● Exercices à traiter:
1. Dans la critique de La Reine Morte, à qui Ferrante veut-il marier son fils Pedro ?
2. Poursuivez la critique de La Reine Morte après sa dernière phrase.

● Extrait:

-------------------------

Avant de m'atteler à ma critique, je lis l'avant-propos de la pièce, par son auteur, et constate que cette pièce a été écrite en 1942. Ce qui recontextualise tout pour moi, et explique le pessimisme et la noirceur des personnages et de l'intrigue.

Ferrante est roi du Portugal. Son fils, Pedro, qu'il n'aime plus, n'a pas la carrure pour lui succéder. Ferrante s'occupe donc de laisser le royaume entre de bonnes mains et veut marier son fils à l'Infante de Navarre, femme de caractère qui pourrait faire un souverain convenable. Seulement Pedro aime Ines et met cette femme et son amour entre lui et le pouvoir, lui et son père, lui et le monde.

La pièce est une confrontation constante entre l'amour, et la haine, l'espérance, et le désespoir, l'admiration et le mépris. Tout n'y est que manipulation, tous les sentiments, bons ou mauvais, sont utilisés, détournés, pour arriver à sa fin. Le titre même de la pièce, La Reine Morte, inscrit la dramaturgie dans une noirceur inextricable, un rouleau compresseur impitoyable où l'on regarde les personnages courir à leur perte.

-------------------------

● Données disponibles:
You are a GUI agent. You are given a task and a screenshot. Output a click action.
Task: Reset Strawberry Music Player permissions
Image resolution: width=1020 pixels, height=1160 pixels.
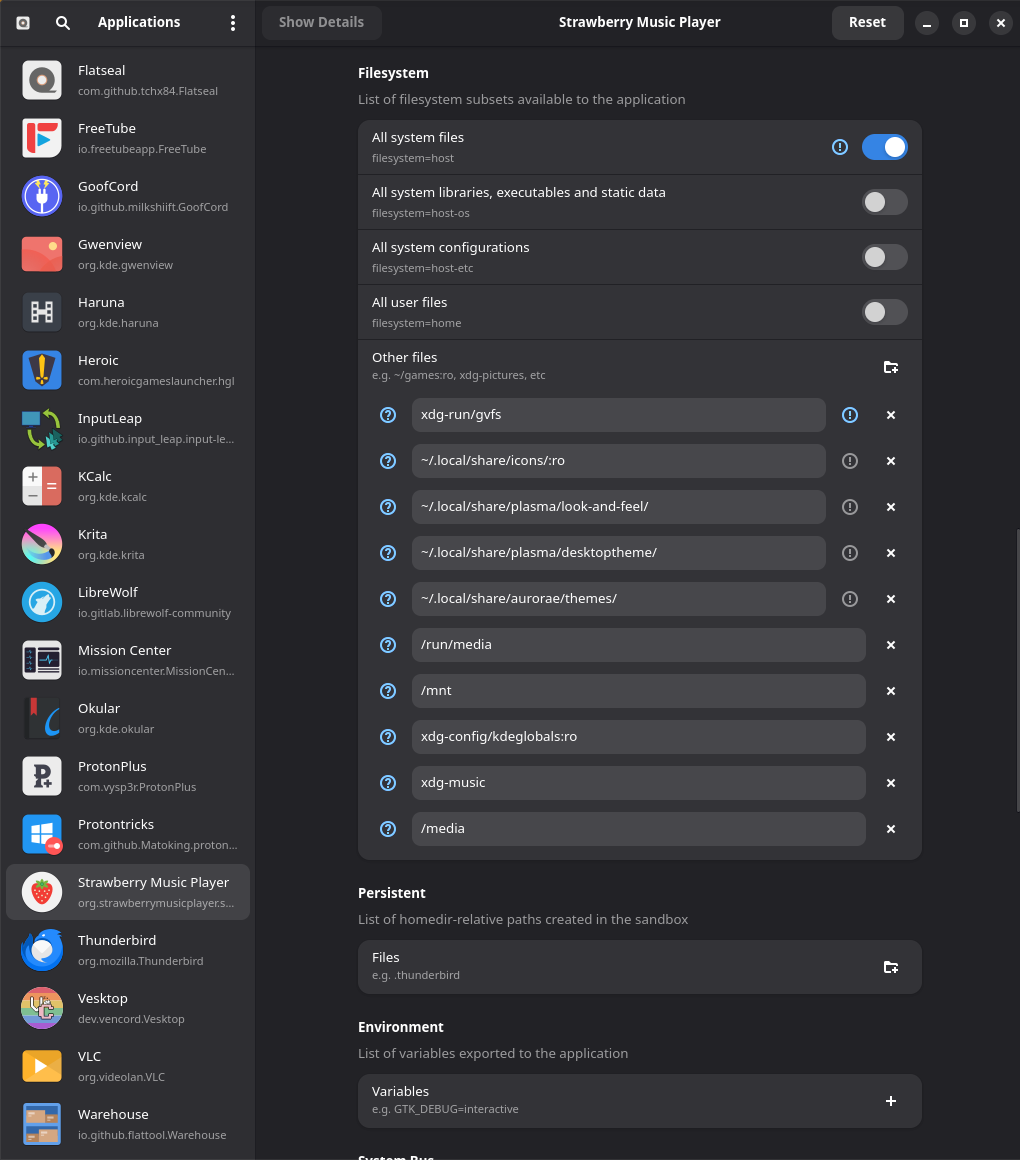pyautogui.click(x=866, y=21)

-------------------------

● Corrigé des exercices:
1. À l'Infante de Navarre.

2.
Peut-on prendre une seule parole pour argent comptant ici? L'amour entre Pedro et Ines est réel, puissant, mais Ines dira à Pedro qu'elle sacrifierait leur enfant à venir pour vivre dans ses bras, et au roi qu'elle tuerait pour son fils, et jusque son fils même si il prend un chemin qui ne lui convient pas, et ce, après avoir dit au même roi quelques scènes plus tôt qu'elle ne pouvait comprendre ce qu'il reprochait à son fils, et comment on pouvait désavouer un fils.

C'est un texte dur, cruel, passionné, tragique, qui ne prend pas de détours et s'appuie fermement sur l'atmosphère dans laquelle il a été écrit. C'est beau, c'est touchant, et ça faisait bien longtemps qu'une découverte théatrale ne m'avait tant plu.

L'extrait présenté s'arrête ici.